Page excerpt =

- - - -

Monster Beverage (MNST)
Overall Short Opinion (1 to 10, 1 is a bad short idea, 10 is the best): 8
Shares Outstanding: 176 Million
Market Cap: $10.3 Billion
Short Interest as % Float: 2.2% -- Short Interest jumped by 70% from July 31 to August 15.
Upcoming Catalysts: Earnings are November 2. Last quarter, the company missed by 3% and fell 10% following the earnings release.
Ownership: Fidelity owns 7.25% and recently sold roughly 2.5 million shares as of the last filing date effective 7/31/12. Billionaires Jim Simons and Steve Cohen's funds (Renaissance Technologies and SAC Capital) increased their respective positions to 2.8 million and 2.2 million shares.
Business: Monster Energy is an energy drink, launched by Hansen Natural in 2002. It comes in a black can with a green neon logo. "Monster Java" was the first energy drink to be sold mixed with coffee. There are now 27 different drinks under the Monster umbrella in North America, including its core Monster Energy line, Java Monster, Extra Strength, Import and Rehab.
Over the past couple of years, the company has been rapidly expanding into new international markets, and it is clear that the Monster brand has done quite well in these markets.
In January of 2012, the company changed its name from Hansen Natural to Monster Beverage.
Notable News/Events: In its recent quarterly filing, Monster announced that it had been subpoenaed in regards to ingredients and marketing of its energy drinks by the New York attorney general. It is also noted that the same subpoena was sent to PepsiCo (PEP) and Living Essentials, maker of the Five Hour Energy drink.
The probe is examining how the drinks are made (mostly with caffeine and sugar), along with what critics say is a mostly useless amount of Vitamin B. Also at issue here is how the drinks are marketed at sports bars.
In April, Senator Dick Durbin called for the investigation of energy drinks following the death of a 14 year old girl who consumed two 24 oz. Monster Energy drinks. Just this week, Durbin again wrote to the FDA, noting his health concerns. It seems like Durbin really has a thing out for the energy drink companies, and this might just be the start of some deeper investigations.
There is also an outstanding lawsuit from May of 2009, in which a Canadian law firm filed a complaint against Monster and Red Bull for -- "violating three federal consumer protection laws because they failed to provide warnings on labels that their products - which usually contain caffeine, taurine and sugar - could cause heart problems." However, the plaintiff claims would only result in damages of $25 million if MNST is found to be in violation of the laws.

- - - -

Dataset excerpts =

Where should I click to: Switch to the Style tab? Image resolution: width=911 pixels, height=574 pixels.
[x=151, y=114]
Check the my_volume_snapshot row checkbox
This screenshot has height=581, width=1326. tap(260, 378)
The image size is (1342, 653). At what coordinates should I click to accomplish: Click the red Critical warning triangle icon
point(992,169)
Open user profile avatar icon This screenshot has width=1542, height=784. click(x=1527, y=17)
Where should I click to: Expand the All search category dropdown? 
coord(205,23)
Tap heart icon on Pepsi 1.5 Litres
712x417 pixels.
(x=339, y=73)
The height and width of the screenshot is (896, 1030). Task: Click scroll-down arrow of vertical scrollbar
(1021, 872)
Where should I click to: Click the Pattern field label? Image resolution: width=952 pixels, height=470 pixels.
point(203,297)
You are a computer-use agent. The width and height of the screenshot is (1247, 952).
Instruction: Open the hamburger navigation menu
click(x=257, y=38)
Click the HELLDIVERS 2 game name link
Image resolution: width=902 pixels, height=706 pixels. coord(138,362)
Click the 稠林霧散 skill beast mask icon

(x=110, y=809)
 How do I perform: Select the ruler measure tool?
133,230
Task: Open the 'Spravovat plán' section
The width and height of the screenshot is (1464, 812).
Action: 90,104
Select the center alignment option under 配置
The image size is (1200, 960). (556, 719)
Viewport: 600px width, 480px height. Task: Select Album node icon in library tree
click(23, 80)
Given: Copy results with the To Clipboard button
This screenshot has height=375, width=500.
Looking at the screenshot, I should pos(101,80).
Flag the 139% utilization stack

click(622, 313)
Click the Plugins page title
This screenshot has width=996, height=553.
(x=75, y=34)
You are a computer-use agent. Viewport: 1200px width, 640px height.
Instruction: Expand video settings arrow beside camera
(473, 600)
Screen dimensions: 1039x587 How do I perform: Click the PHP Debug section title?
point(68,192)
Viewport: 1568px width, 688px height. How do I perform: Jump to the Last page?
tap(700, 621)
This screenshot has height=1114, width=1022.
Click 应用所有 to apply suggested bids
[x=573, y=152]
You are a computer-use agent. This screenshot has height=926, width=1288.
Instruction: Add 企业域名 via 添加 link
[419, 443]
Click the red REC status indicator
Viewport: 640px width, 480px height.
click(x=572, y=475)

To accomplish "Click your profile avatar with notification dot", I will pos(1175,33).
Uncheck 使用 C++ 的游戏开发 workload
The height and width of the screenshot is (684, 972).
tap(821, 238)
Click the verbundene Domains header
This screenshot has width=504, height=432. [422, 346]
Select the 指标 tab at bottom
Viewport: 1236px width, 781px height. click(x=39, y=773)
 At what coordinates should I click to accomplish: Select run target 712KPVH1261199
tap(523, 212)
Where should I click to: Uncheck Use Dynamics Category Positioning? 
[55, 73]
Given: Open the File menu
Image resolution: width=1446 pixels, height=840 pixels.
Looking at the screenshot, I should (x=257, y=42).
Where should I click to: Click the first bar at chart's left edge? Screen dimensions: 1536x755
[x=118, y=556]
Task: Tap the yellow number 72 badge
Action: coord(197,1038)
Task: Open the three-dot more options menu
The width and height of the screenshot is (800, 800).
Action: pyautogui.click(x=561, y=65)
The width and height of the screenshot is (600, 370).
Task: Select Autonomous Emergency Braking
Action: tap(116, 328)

- - - -

Work item =
Answer these questions from the Monster Beverage profile:
1. In what month and year did the company change its name from Hansen Natural to Monster Beverage?
2. By what percentage did short interest jump from July 31 to August 15?
3. Which two other companies received the same subpoena from the New York attorney general?

Output below =
1. January 2012
2. 70%
3. PepsiCo (PEP) and Living Essentials